How to render part of the scene with higher samples

If i have an animation that i know that it will be rendered with 80 samples and the quality is production ready with that. But i know also that there is one glossy / glass object, that will produce a lot of noise that will be enough good only with 500 samples or something like that. The question is: How do i render everything in that animation with 80 samples, except that one object with 500 samples?

Separate the objects with render layers and use samples override on the one that needs more samples.

Rendering with transparent background makes it easy to combine them back together in the compositor. Render properties -> film: transparent to enable that.
http://www.blenderartists.org/forum/showthread.php?305078-Render-elements-of-a-scene-separately-and-then-combine-them

I did that, but it seems that it takes very long time for the second layer to render the objects. Which is what i asked blender to do, but it also takes long to render those black areas in the layer that includes nothing? Is there way to prevent it from rendering those black areas and render only the objects i need?
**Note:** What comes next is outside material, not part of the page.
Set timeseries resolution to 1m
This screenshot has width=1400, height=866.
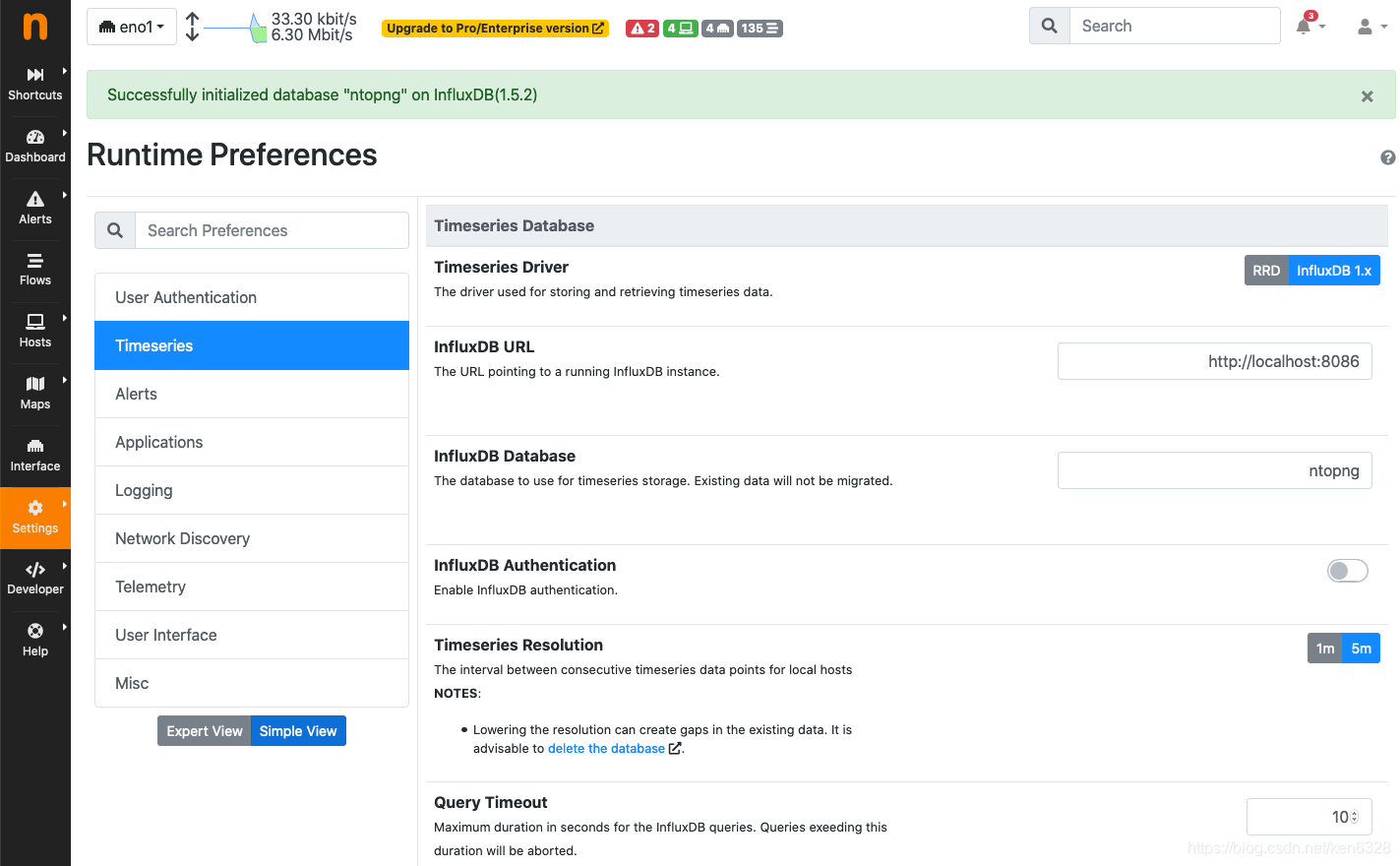(x=1324, y=649)
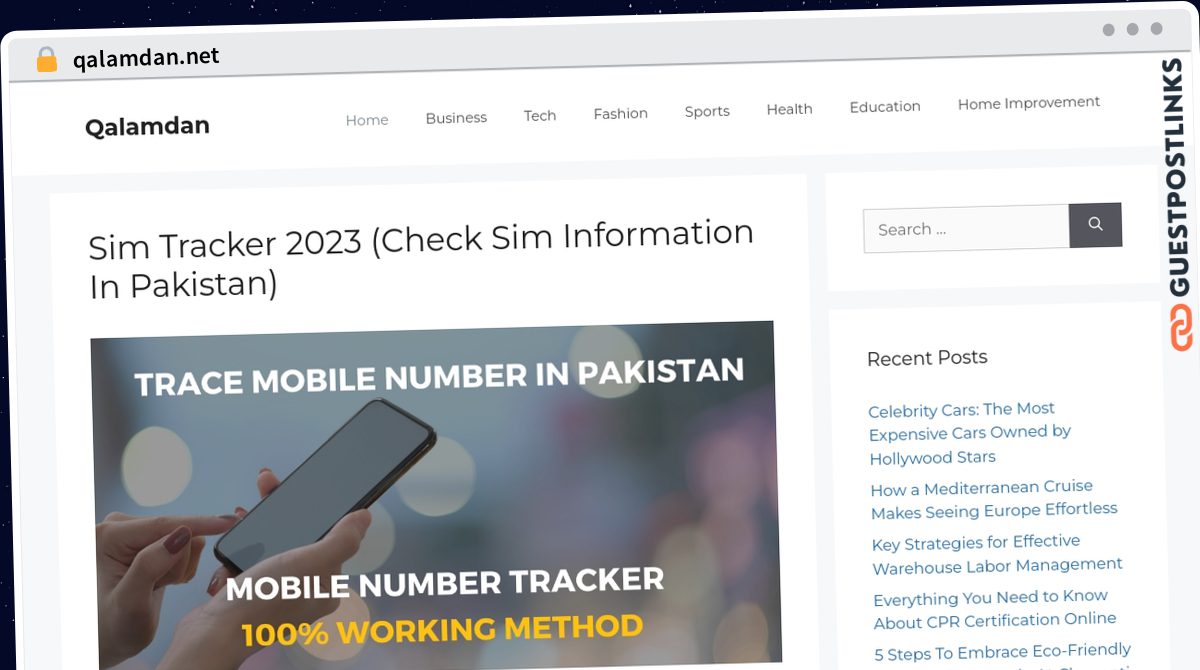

If your glass object is the only mesh object in that Render Layer, and you have Transparent Background enabled, it should only be rendering the object, and not a black background. Is that what you’re seeing?

Now i have enabled that transparency in the render settings. But the problem is the same in second layer. Now the black areas of that layer is replaced with transparent areas. And Cycles takes very long to calculate those transparent areas of the image. I need it to skip those transparent areas and render only the objects that are in the layer.
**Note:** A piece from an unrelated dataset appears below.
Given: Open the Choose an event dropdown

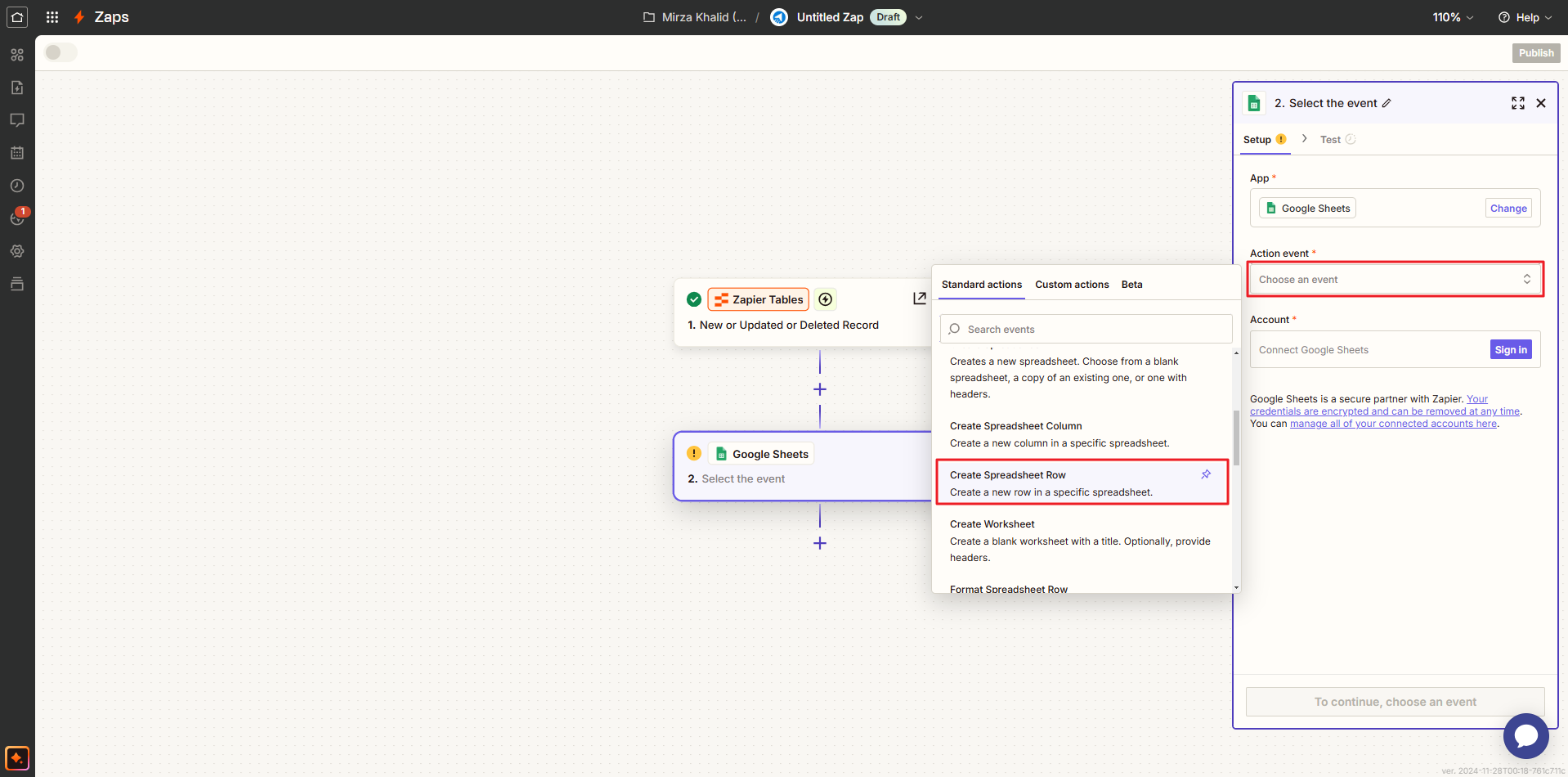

If i create a render border. Or what is that thing you can do with Ctrl + b in camera view? It does it somehow in the way i need it to do, because there it calculates only that area that is selected. But render borders(?) cannot be animated. And the only reason why am i doing this, is to save some render time.
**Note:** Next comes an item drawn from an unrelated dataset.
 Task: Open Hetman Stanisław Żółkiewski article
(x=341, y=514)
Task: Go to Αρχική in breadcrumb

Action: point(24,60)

I am not sure if my previous messages were clear enough that actually none did understand my problem? Okay, here is an image to explain it. :slight_smile:


So I am trying to shorten my render time, but Blender uses very much time for doing some ridiculous task, rendering empty frame for few minutes? How to fix that?

The way i go about this if i need an animated renderborder… is creating 2 planes, which are parented to camera & fairly close to the camera (nothing should get closer to the camera then them)… and give htem a hold out material…

i then bump up the samples as needed and render off as png rgba… then composite the two images together.

I don’t know if someone did read my topic and then fastly created a tool for my needs, but here it is xD

Released only 9 days later. :smiley:

Is your glass object on a separate layer (regular layer, not render layer)? If not, then that might be the problem…Set the render layer with the glass object to only render the layer the glass object is on. However, I think this will prevent it from interacting with its surroundings (Shadows etc.)…

It is on separate layer and i think it works fine.

Do entirely separate renders, capturing each render output into separate file-sets, then explicitly join them in the compositor. Make sure that there’s nothing in the background, nothing in the world. If it’s taking time to render what you see as “empty,” it thinks there’s something there . . .

Is this method of separating out different elements to use different cycles settings viable for something like a volume scatter shader for the entire scene?

I ask because it seems that I need to use something like four times the number of samples for scenes that use volumic lighting than ones that don’t, however if I could limit those extra samples to just rendering the volumic lighting and nothing else, that might save a lot of time.